WHAT YOU ARE ASKED TO DO: Will you quote all of the entries, word for word?

»»

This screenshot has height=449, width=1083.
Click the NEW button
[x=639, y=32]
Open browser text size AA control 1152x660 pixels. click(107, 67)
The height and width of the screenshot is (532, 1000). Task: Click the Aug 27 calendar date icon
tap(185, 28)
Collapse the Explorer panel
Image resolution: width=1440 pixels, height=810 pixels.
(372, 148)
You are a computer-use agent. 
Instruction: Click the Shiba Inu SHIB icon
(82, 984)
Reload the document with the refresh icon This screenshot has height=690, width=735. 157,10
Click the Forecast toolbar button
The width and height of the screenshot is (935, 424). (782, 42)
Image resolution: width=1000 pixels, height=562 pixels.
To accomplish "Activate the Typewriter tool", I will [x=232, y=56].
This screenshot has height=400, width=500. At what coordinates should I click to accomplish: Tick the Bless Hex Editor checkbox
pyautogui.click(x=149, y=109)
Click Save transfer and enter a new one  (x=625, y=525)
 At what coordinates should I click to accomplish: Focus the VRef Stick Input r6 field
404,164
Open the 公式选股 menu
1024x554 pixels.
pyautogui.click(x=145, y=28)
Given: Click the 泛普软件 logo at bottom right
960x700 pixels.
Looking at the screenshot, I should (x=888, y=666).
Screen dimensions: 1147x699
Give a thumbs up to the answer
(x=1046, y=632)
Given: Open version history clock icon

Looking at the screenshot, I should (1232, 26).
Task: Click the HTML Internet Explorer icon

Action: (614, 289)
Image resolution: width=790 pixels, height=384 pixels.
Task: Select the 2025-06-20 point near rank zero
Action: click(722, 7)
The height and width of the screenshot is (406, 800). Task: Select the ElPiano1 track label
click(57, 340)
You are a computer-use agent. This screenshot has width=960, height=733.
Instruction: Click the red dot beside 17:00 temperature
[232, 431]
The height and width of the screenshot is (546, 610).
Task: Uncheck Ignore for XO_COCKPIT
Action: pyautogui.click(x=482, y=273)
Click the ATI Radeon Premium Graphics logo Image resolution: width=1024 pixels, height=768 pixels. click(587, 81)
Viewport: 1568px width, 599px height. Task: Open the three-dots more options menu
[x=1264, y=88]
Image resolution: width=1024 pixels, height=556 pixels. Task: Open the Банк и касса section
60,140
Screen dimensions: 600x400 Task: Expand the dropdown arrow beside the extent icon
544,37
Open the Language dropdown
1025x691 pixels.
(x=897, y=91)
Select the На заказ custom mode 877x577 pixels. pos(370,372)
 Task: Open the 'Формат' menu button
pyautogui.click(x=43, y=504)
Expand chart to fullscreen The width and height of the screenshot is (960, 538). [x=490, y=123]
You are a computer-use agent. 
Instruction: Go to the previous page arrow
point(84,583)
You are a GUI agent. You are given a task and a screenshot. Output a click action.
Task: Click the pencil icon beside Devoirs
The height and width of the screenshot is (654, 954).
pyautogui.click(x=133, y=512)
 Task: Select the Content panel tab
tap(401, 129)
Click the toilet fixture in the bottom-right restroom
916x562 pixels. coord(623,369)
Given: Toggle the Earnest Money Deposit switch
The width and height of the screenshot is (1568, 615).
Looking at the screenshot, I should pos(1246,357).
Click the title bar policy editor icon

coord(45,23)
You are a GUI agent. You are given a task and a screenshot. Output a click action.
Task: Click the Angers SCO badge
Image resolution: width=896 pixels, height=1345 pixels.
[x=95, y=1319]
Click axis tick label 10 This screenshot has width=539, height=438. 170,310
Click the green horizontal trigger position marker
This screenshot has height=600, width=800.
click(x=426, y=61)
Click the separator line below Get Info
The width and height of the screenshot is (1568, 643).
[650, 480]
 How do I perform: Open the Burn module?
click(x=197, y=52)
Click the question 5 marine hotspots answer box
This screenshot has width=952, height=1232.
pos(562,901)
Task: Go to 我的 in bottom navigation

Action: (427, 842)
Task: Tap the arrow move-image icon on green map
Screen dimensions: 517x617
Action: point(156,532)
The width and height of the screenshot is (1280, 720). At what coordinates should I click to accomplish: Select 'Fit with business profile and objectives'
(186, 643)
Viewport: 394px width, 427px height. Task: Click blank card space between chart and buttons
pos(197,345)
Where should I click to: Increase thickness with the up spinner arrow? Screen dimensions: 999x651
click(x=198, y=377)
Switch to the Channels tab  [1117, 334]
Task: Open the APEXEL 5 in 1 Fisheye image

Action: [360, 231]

««

FINISHED TASK:
This screenshot has height=449, width=1083.
Click the NEW button
[x=639, y=32]
Open browser text size AA control 1152x660 pixels. click(107, 67)
The height and width of the screenshot is (532, 1000). Task: Click the Aug 27 calendar date icon
tap(185, 28)
Collapse the Explorer panel
Image resolution: width=1440 pixels, height=810 pixels.
(372, 148)
You are a computer-use agent. 
Instruction: Click the Shiba Inu SHIB icon
(82, 984)
Reload the document with the refresh icon This screenshot has height=690, width=735. 157,10
Click the Forecast toolbar button
The width and height of the screenshot is (935, 424). (782, 42)
Image resolution: width=1000 pixels, height=562 pixels.
To accomplish "Activate the Typewriter tool", I will [x=232, y=56].
This screenshot has height=400, width=500. At what coordinates should I click to accomplish: Tick the Bless Hex Editor checkbox
pyautogui.click(x=149, y=109)
Click Save transfer and enter a new one  (x=625, y=525)
 At what coordinates should I click to accomplish: Focus the VRef Stick Input r6 field
404,164
Open the 公式选股 menu
1024x554 pixels.
pyautogui.click(x=145, y=28)
Given: Click the 泛普软件 logo at bottom right
960x700 pixels.
Looking at the screenshot, I should (x=888, y=666).
Screen dimensions: 1147x699
Give a thumbs up to the answer
(x=1046, y=632)
Given: Open version history clock icon

Looking at the screenshot, I should (1232, 26).
Task: Click the HTML Internet Explorer icon

Action: (614, 289)
Image resolution: width=790 pixels, height=384 pixels.
Task: Select the 2025-06-20 point near rank zero
Action: click(722, 7)
The height and width of the screenshot is (406, 800). Task: Select the ElPiano1 track label
click(57, 340)
You are a computer-use agent. This screenshot has width=960, height=733.
Instruction: Click the red dot beside 17:00 temperature
[232, 431]
The height and width of the screenshot is (546, 610).
Task: Uncheck Ignore for XO_COCKPIT
Action: pyautogui.click(x=482, y=273)
Click the ATI Radeon Premium Graphics logo Image resolution: width=1024 pixels, height=768 pixels. click(587, 81)
Viewport: 1568px width, 599px height. Task: Open the three-dots more options menu
[x=1264, y=88]
Image resolution: width=1024 pixels, height=556 pixels. Task: Open the Банк и касса section
60,140
Screen dimensions: 600x400 Task: Expand the dropdown arrow beside the extent icon
544,37
Open the Language dropdown
1025x691 pixels.
(x=897, y=91)
Select the На заказ custom mode 877x577 pixels. pos(370,372)
 Task: Open the 'Формат' menu button
pyautogui.click(x=43, y=504)
Expand chart to fullscreen The width and height of the screenshot is (960, 538). [x=490, y=123]
You are a computer-use agent. 
Instruction: Go to the previous page arrow
point(84,583)
You are a GUI agent. You are given a task and a screenshot. Output a click action.
Task: Click the pencil icon beside Devoirs
The height and width of the screenshot is (654, 954).
pyautogui.click(x=133, y=512)
 Task: Select the Content panel tab
tap(401, 129)
Click the toilet fixture in the bottom-right restroom
916x562 pixels. coord(623,369)
Given: Toggle the Earnest Money Deposit switch
The width and height of the screenshot is (1568, 615).
Looking at the screenshot, I should pos(1246,357).
Click the title bar policy editor icon

coord(45,23)
You are a GUI agent. You are given a task and a screenshot. Output a click action.
Task: Click the Angers SCO badge
Image resolution: width=896 pixels, height=1345 pixels.
[x=95, y=1319]
Click axis tick label 10 This screenshot has width=539, height=438. 170,310
Click the green horizontal trigger position marker
This screenshot has height=600, width=800.
click(x=426, y=61)
Click the separator line below Get Info
The width and height of the screenshot is (1568, 643).
[650, 480]
 How do I perform: Open the Burn module?
click(x=197, y=52)
Click the question 5 marine hotspots answer box
This screenshot has width=952, height=1232.
pos(562,901)
Task: Go to 我的 in bottom navigation

Action: (427, 842)
Task: Tap the arrow move-image icon on green map
Screen dimensions: 517x617
Action: point(156,532)
The width and height of the screenshot is (1280, 720). At what coordinates should I click to accomplish: Select 'Fit with business profile and objectives'
(186, 643)
Viewport: 394px width, 427px height. Task: Click blank card space between chart and buttons
pos(197,345)
Where should I click to: Increase thickness with the up spinner arrow? Screen dimensions: 999x651
click(x=198, y=377)
Switch to the Channels tab  [1117, 334]
Task: Open the APEXEL 5 in 1 Fisheye image

Action: [360, 231]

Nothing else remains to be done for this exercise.